May 2020 CA Communication

 

Dear Certification Authority,

This survey requests your input on current policy and upcoming policy changes that affect you as a participant in Mozilla's CA Certificate Program.

To respond to this survey, login to the Common CA Database (CCADB), click on the 'CA Communications (Page)' tab, and select the 'May 2020 CA Communication' survey. All CAs with root certificates included in Mozilla’s root store must submit their responses by 31-May 2020.

A compiled list of CA responses to the survey will be automatically and immediately published by the CCADB system.

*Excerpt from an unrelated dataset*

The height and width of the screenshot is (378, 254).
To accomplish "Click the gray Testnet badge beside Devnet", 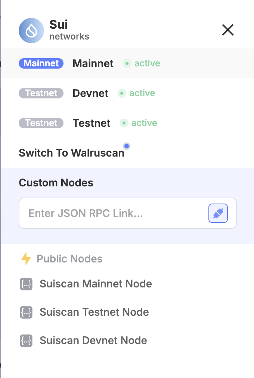I will (41, 93).
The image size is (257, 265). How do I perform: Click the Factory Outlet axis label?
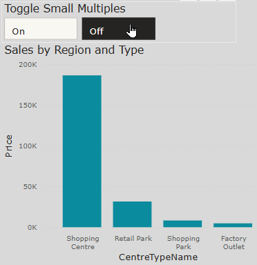click(234, 243)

Participation in Mozilla's CA Certificate Program is at our sole discretion, and we will take whatever steps are necessary to keep our users safe. Nevertheless, we believe that the best approach to safeguard that security is to work with CAs as partners, to foster open and frank communication, and to be diligent in looking for ways to improve. Thank you for your cooperation in this pursuit.

Regards,
Kathleen Wilson
Mozilla CA Program Manager

ITEM 1: Impact of COVID-19 Restrictions

Mandated restrictions due to COVID-19 may result in CAs being unable to physically access private key material or get auditors onsite to perform audits of CA facilities. Mozilla has provided guidance about what a CA should do if they realize that their audits will be delayed, including filing a Bugzilla Bug with Whiteboard = [ca-compliance][audit-delay][covid-19]. Similarly, CA Compliance problems that are due to mandated restrictions regarding COVID-19, such as delayed revocations, should also be indicated in a Bugzilla Bug by appending the [covid-19] Whiteboard tag. Please monitor the mozilla.dev.security.policy forum for updates.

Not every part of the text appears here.